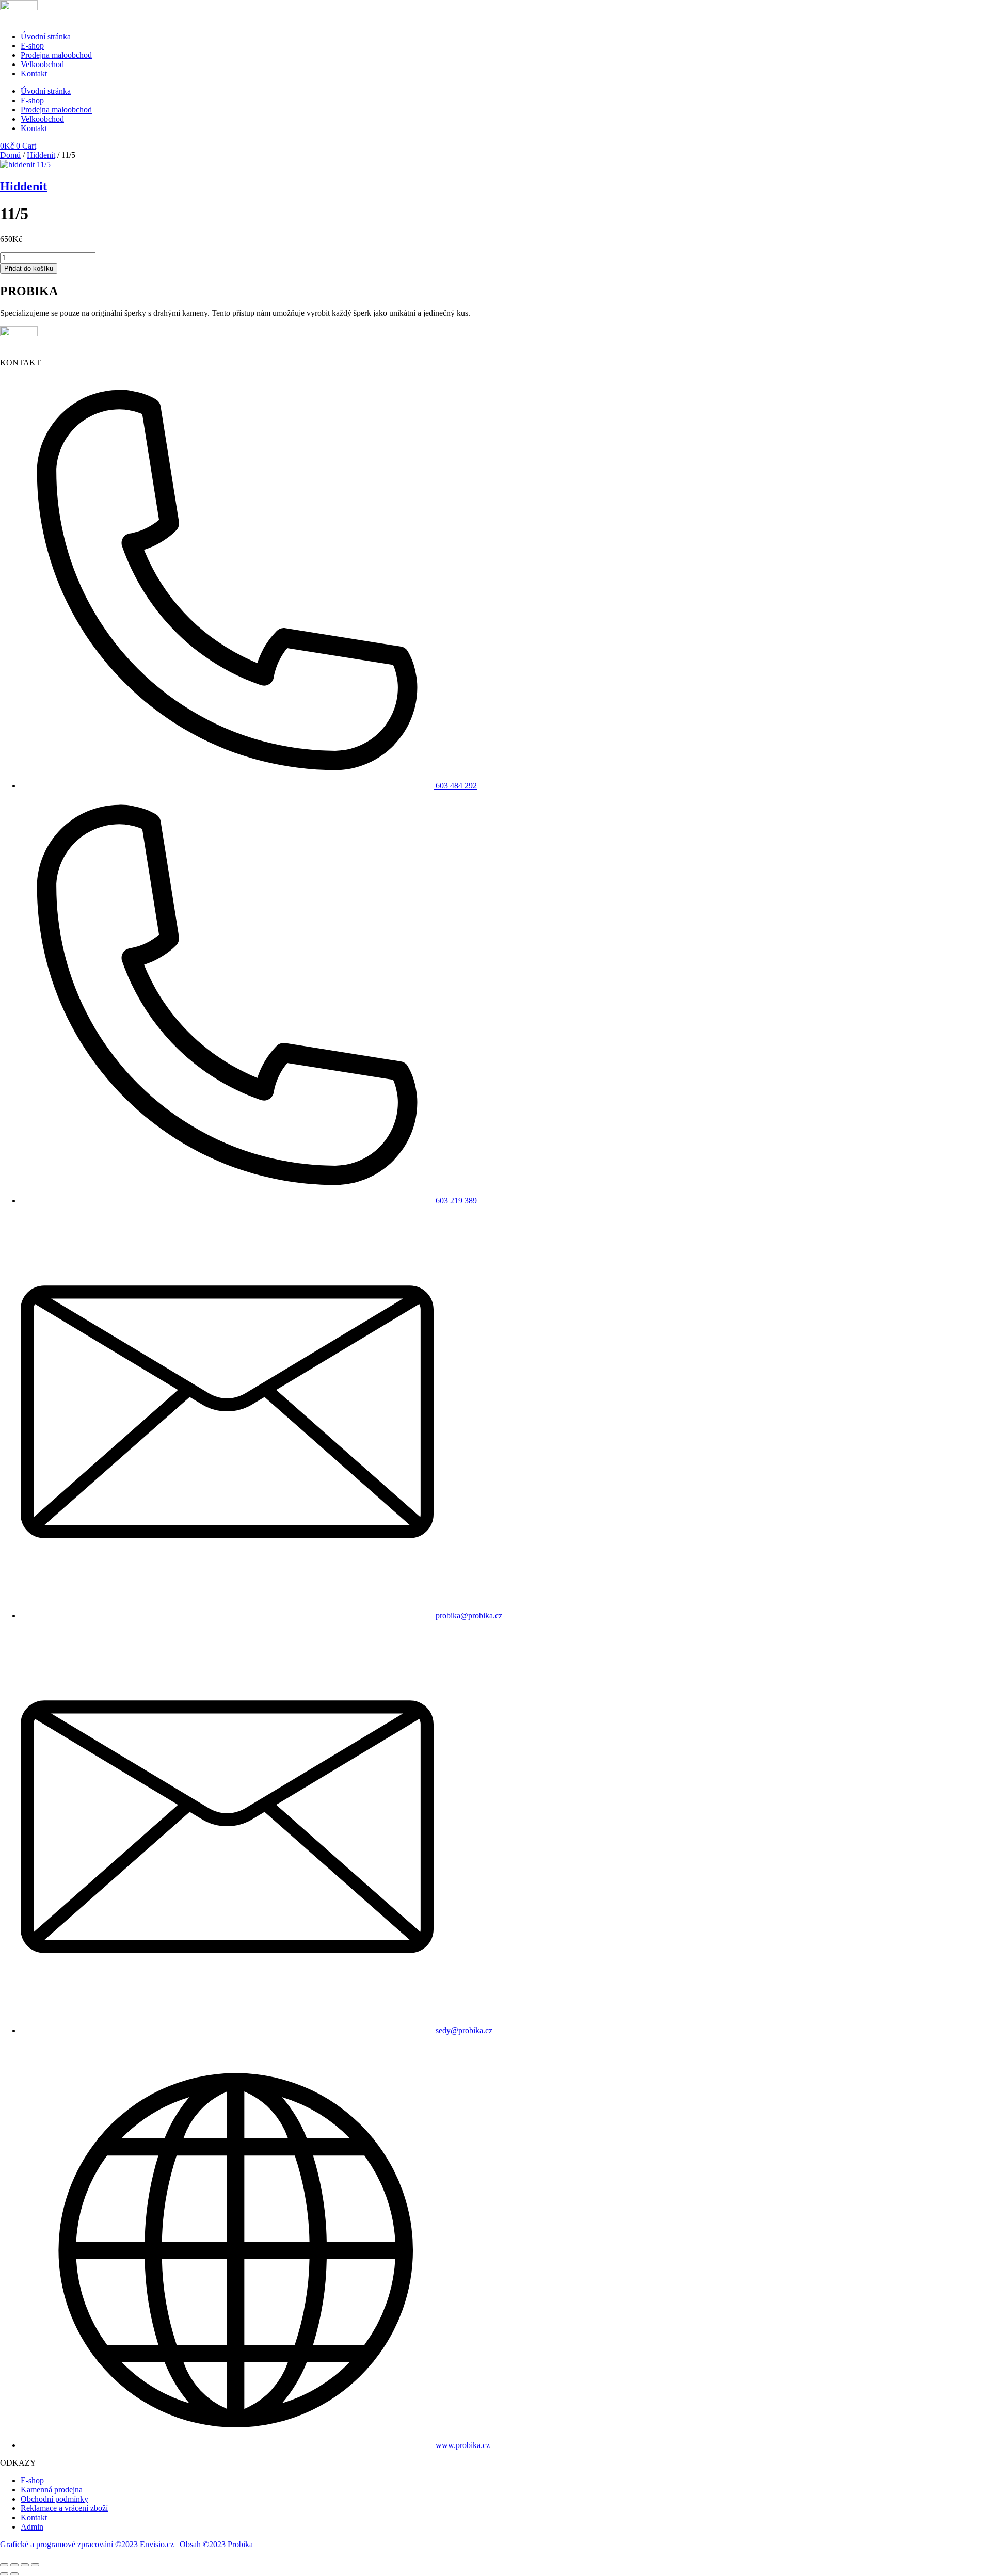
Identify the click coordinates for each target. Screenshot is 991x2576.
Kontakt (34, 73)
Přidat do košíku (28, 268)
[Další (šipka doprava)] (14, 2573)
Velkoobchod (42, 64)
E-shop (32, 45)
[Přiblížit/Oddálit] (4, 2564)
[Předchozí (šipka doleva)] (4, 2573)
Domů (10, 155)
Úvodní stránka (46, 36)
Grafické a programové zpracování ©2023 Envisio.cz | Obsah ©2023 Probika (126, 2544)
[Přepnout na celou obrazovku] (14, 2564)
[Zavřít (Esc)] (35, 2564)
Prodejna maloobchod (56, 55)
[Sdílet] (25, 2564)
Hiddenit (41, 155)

--

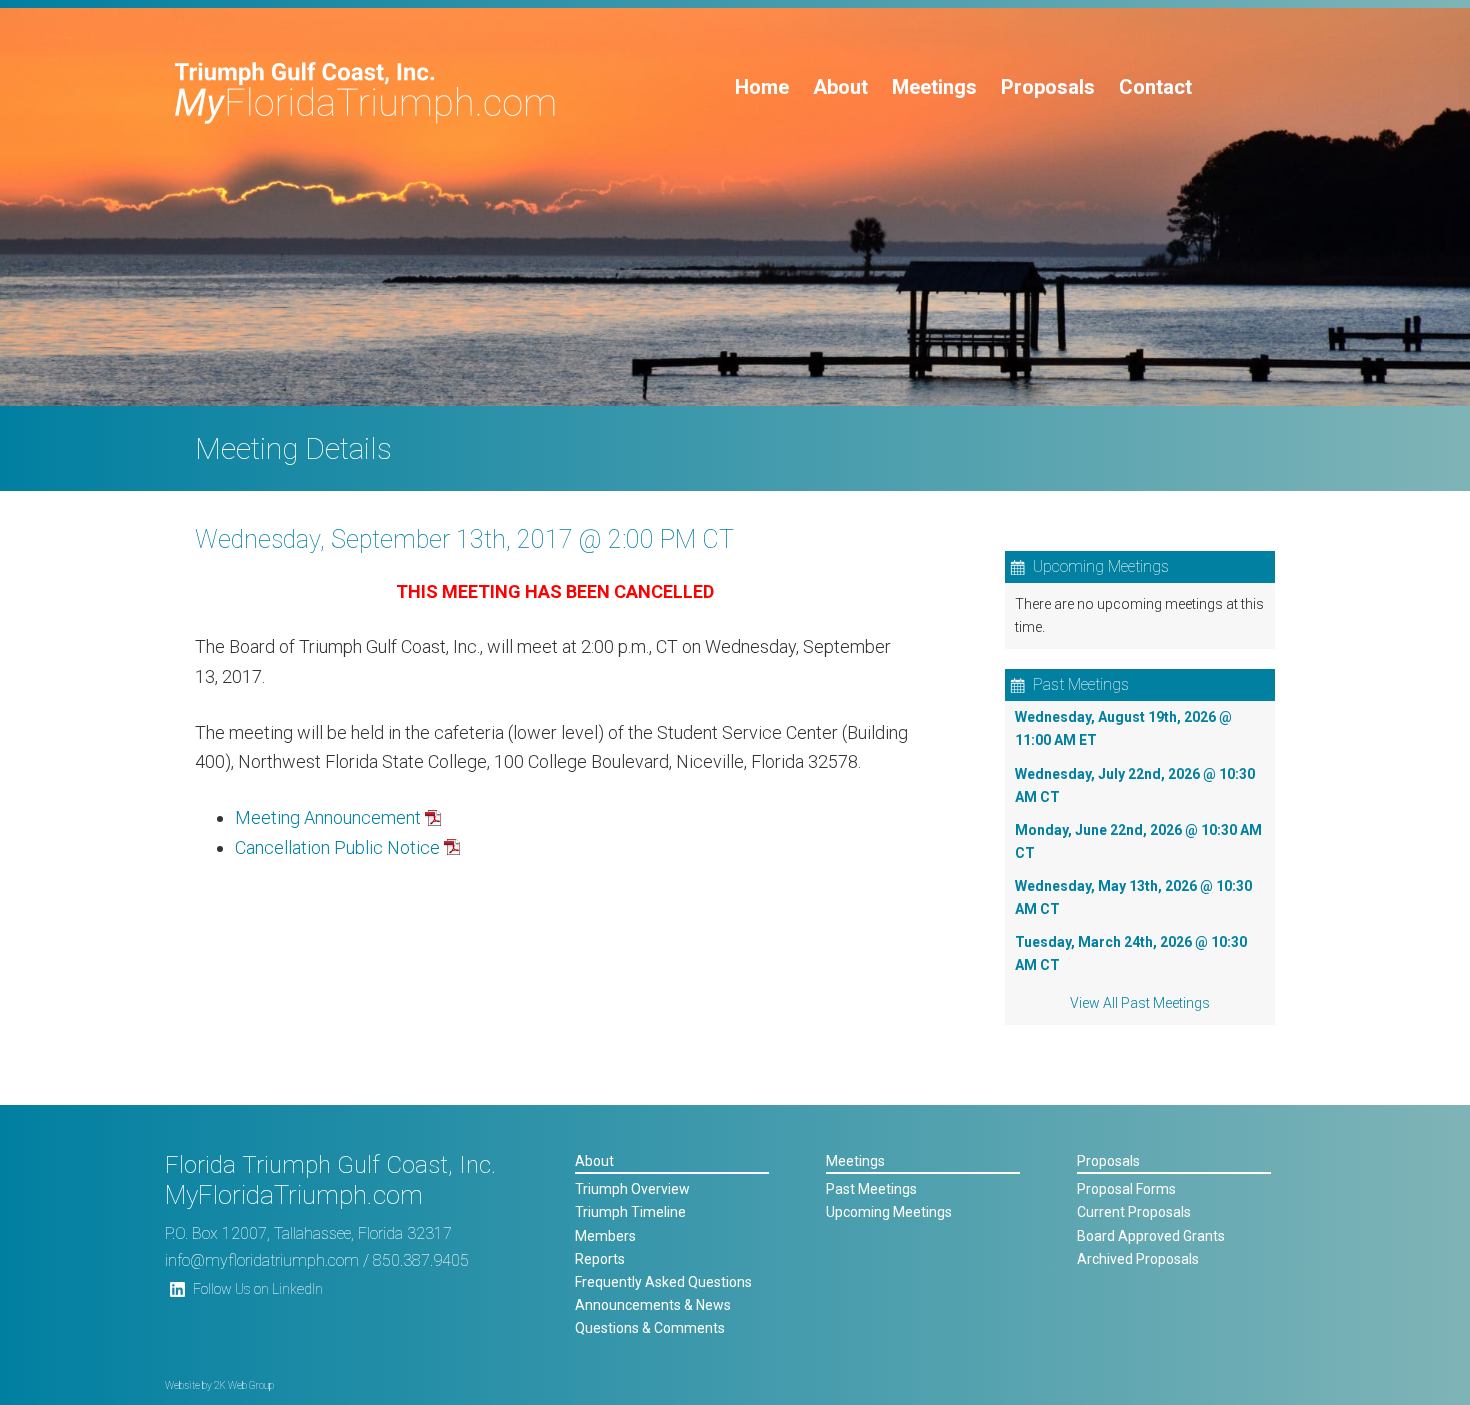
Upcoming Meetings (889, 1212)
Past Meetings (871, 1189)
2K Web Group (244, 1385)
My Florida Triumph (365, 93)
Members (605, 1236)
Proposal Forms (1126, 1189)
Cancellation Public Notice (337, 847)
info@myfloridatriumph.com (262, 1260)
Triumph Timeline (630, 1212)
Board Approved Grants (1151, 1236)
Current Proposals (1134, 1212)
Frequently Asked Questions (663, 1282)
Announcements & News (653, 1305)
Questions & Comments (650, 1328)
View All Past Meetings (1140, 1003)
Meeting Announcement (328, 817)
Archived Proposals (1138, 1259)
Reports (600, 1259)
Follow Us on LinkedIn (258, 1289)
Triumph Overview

* * *

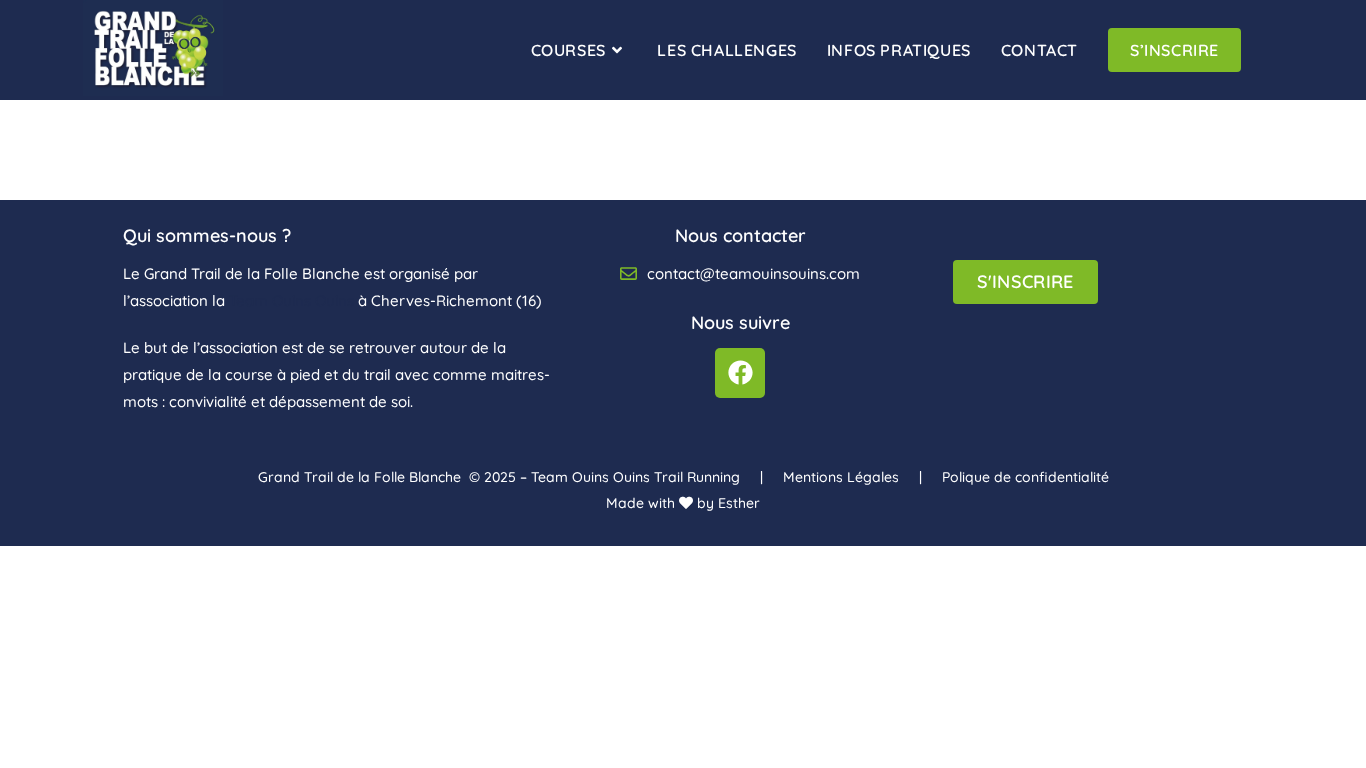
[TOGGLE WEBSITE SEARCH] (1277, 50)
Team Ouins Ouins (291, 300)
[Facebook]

- _YOUR OBJECTIVE_
Look above for the line with "Identify the click" and the line with "Hiddenit (41, 155)", and reproduce exactly those two lines plus every line between, nothing more.

- _RESPONSE_
Identify the click coordinates for each target. Screenshot is 991x2576.
Kontakt (34, 73)
Přidat do košíku (28, 268)
[Další (šipka doprava)] (14, 2573)
Velkoobchod (42, 64)
E-shop (32, 45)
[Přiblížit/Oddálit] (4, 2564)
[Předchozí (šipka doleva)] (4, 2573)
Domů (10, 155)
Úvodní stránka (46, 36)
Grafické a programové zpracování ©2023 Envisio.cz | Obsah ©2023 Probika (126, 2544)
[Přepnout na celou obrazovku] (14, 2564)
[Zavřít (Esc)] (35, 2564)
Prodejna maloobchod (56, 55)
[Sdílet] (25, 2564)
Hiddenit (41, 155)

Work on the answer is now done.